What the American side is demanding is obvious: the signal words “energy security” and “Ukraine” translate into the expectation that the transit agreement between Russia and Ukraine must be in place – beyond its agreed term until 2024. It is not so much about the gas supply to Kiev. This is guaranteed by the reverse flow from west to east. The Ukrainian government is concerned with the transit fees, which are an important source of income for the country. Russian President Vladimir Putin had promised Chancellor Angela Merkel that gas will continue to flow through Ukraine after Nord Stream 2 has gone into operation. Meanwhile, Russian officials appeared to be questioning this. Washington sees Berlin’s role here. There is also talk of Germany having to support Ukraine with further investments.
The German-American dialogue on Berlin’s special relations with Moscow will be continued – soon with a new federal government. In his report to the Congress, Blinken had invoked the “national interest” in the waiver of sanctions: sanctions would put a strain on relations with Berlin.
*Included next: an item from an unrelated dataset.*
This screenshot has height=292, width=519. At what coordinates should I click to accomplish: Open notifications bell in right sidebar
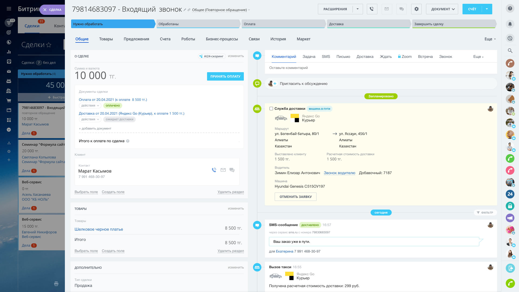point(510,24)

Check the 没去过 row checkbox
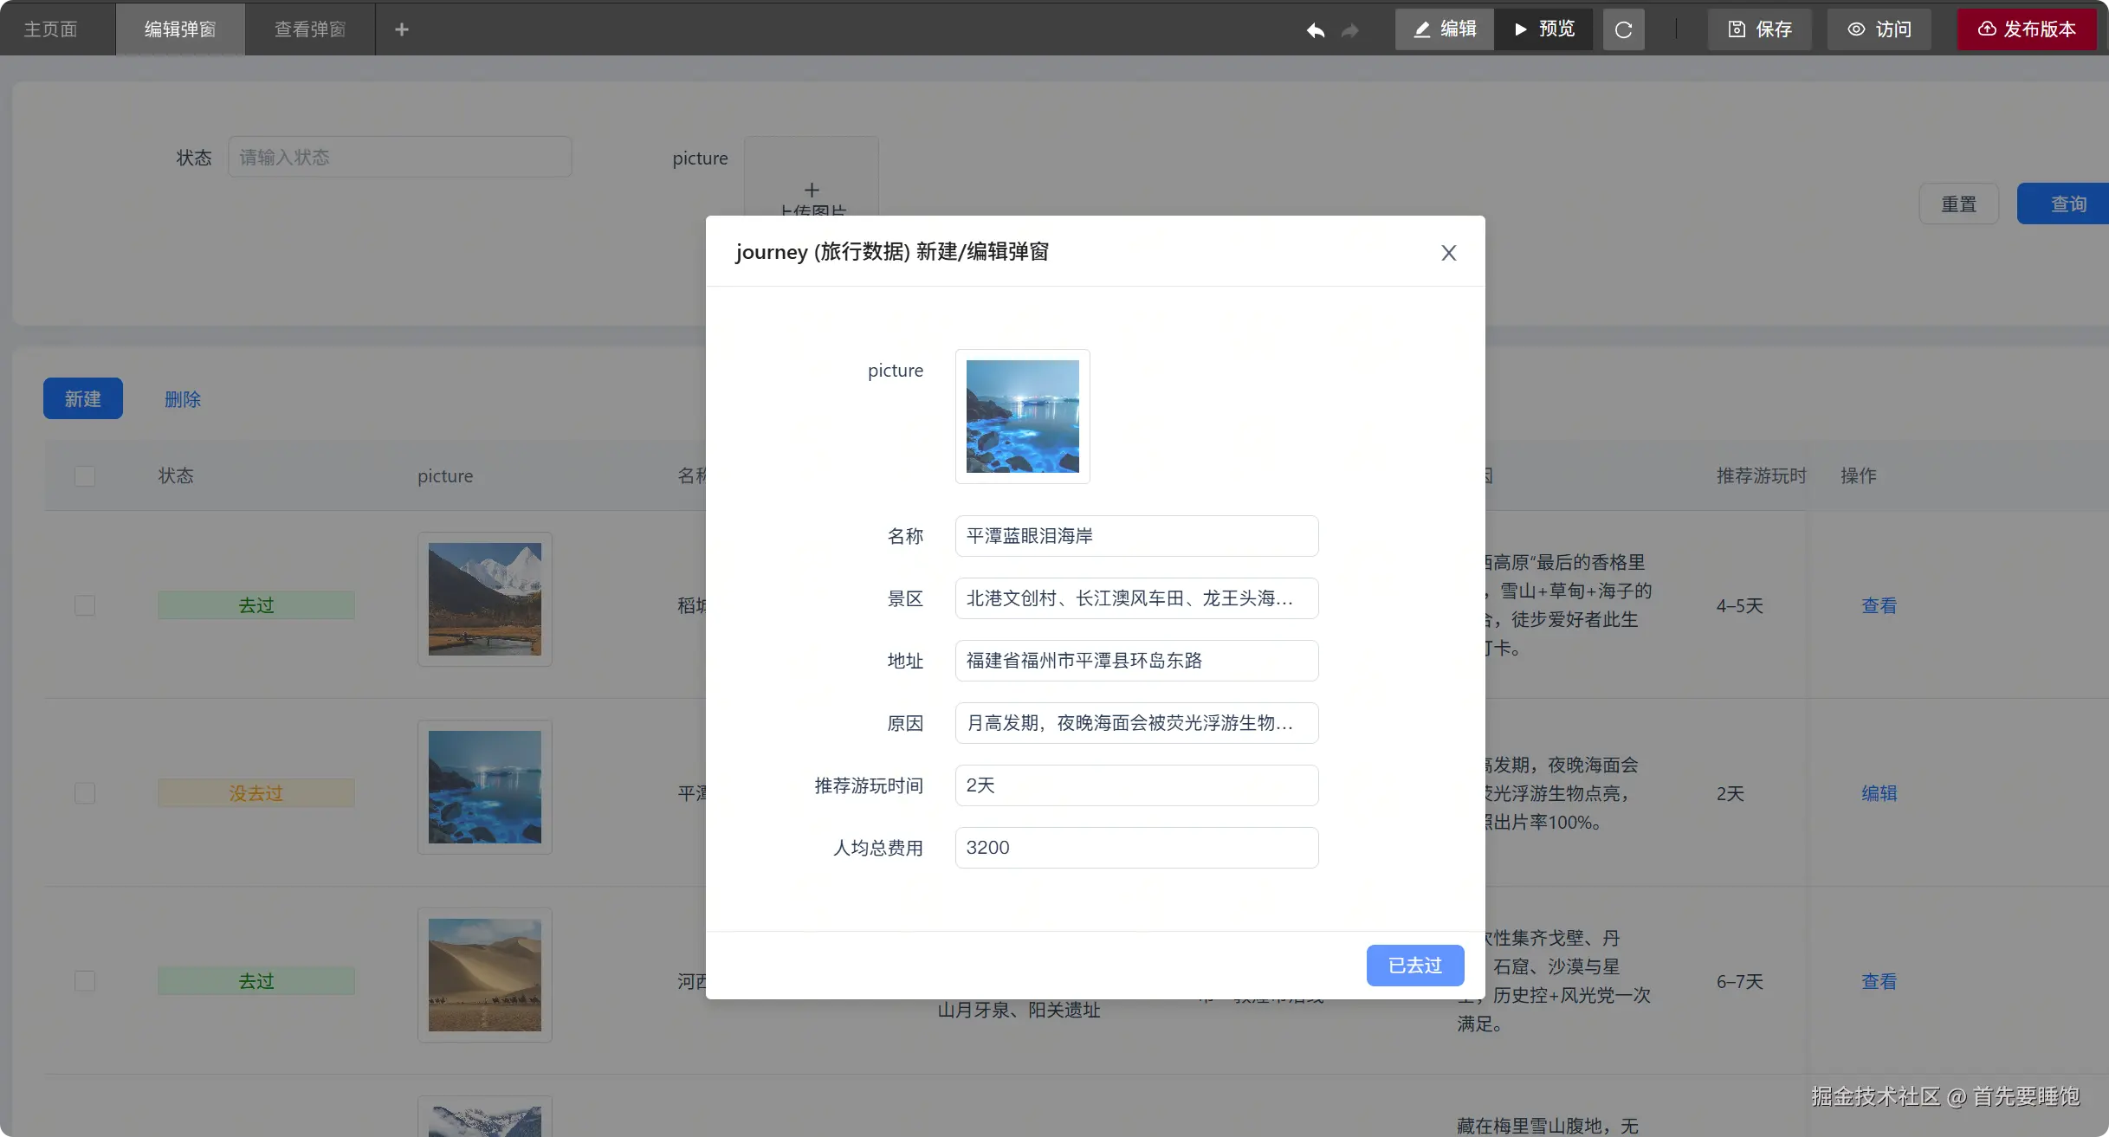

He has been dealing with the question for more than 30 years. In 1987 Blinken published the book “Ally versus Ally”, which was based on his Harvard thesis. It dealt with the “Siberian Pipeline Crisis”, which strained America’s relationship with Western Europe. Although Blinken saw the “change through trade” approach as wishful thinking, he feared that the damage to the Western alliance from Washington’s print campaign was too great.